What you will do: Could you copy exactly the lines from the one containing "Open the Datenfeld" through the last line of the records below, leaving out any pictures?
Information supplied section start
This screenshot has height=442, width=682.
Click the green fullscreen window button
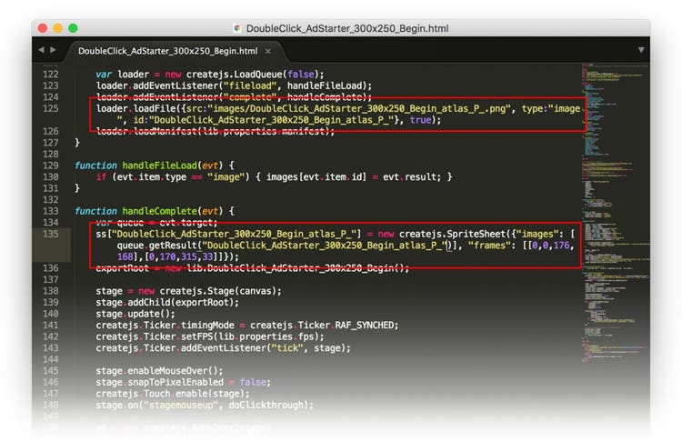click(x=73, y=28)
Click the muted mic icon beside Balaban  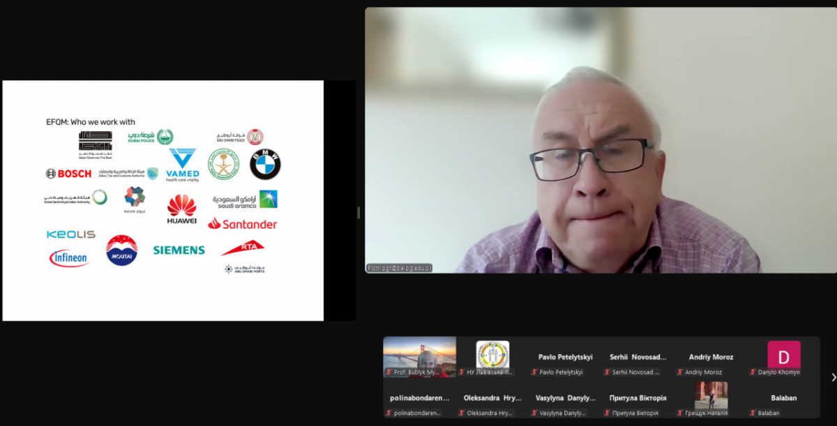point(753,413)
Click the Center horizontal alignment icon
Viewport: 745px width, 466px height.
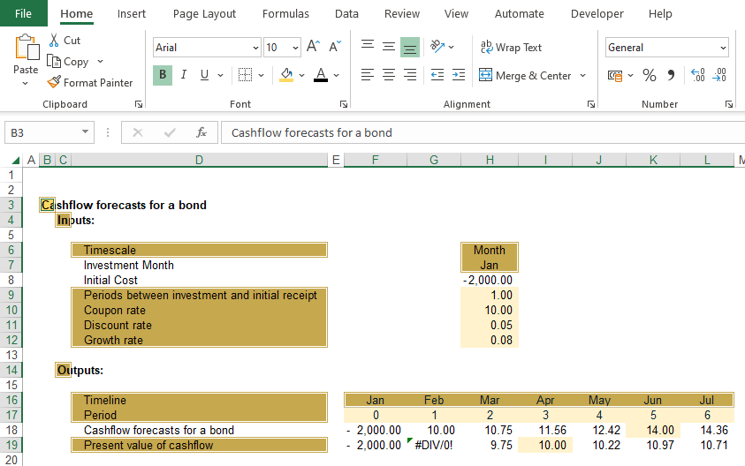[x=389, y=76]
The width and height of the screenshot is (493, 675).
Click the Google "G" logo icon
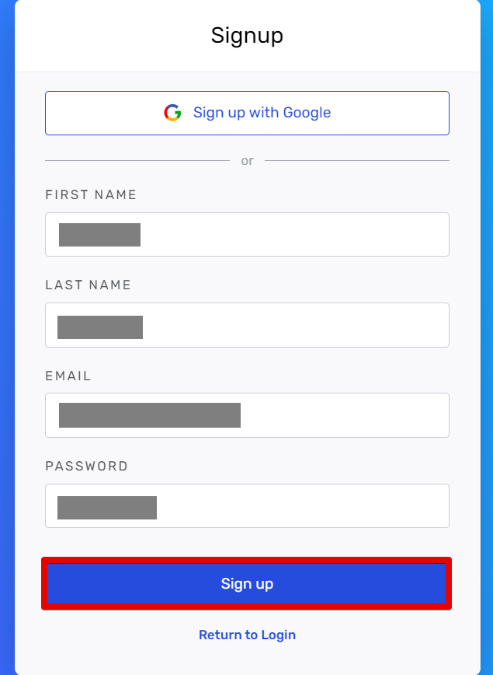click(172, 113)
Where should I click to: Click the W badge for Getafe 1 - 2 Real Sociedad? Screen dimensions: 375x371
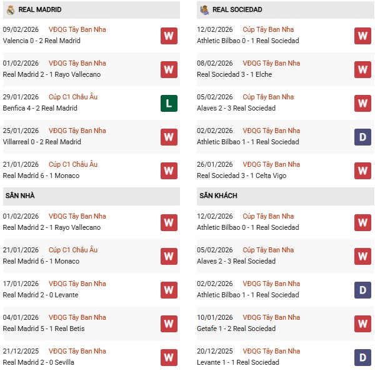(x=363, y=324)
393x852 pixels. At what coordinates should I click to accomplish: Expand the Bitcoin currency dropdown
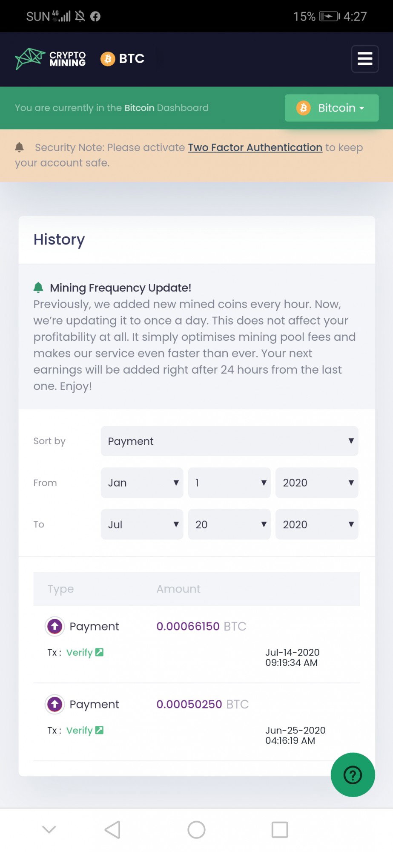[331, 108]
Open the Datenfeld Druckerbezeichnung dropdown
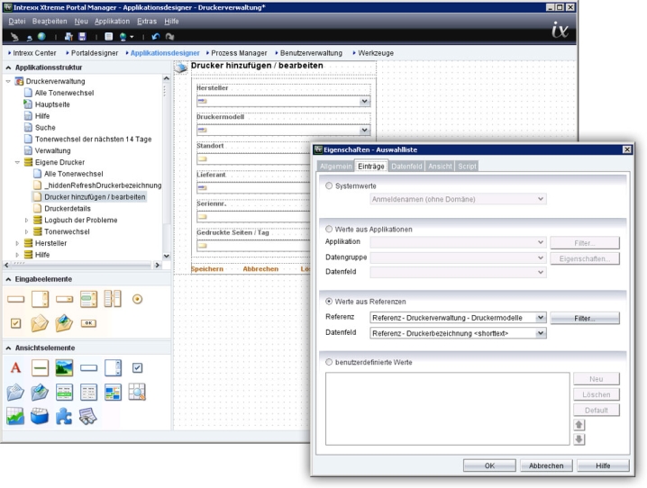The height and width of the screenshot is (488, 647). [x=541, y=333]
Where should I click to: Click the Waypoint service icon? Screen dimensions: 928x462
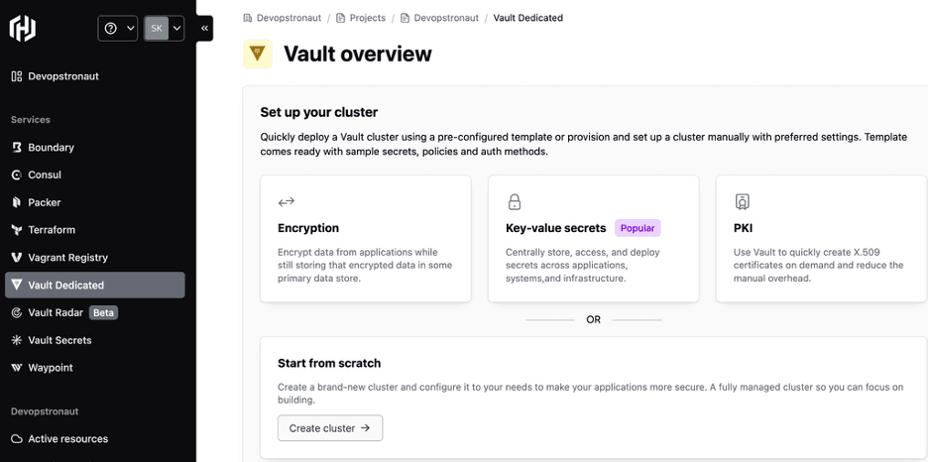[x=17, y=368]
Information supplied section end
Answer to the problem:
Open the Datenfeld Druckerbezeichnung dropdown
The height and width of the screenshot is (488, 647). [x=541, y=333]
Where should I click to: Click the Waypoint service icon? Screen dimensions: 928x462
[x=17, y=368]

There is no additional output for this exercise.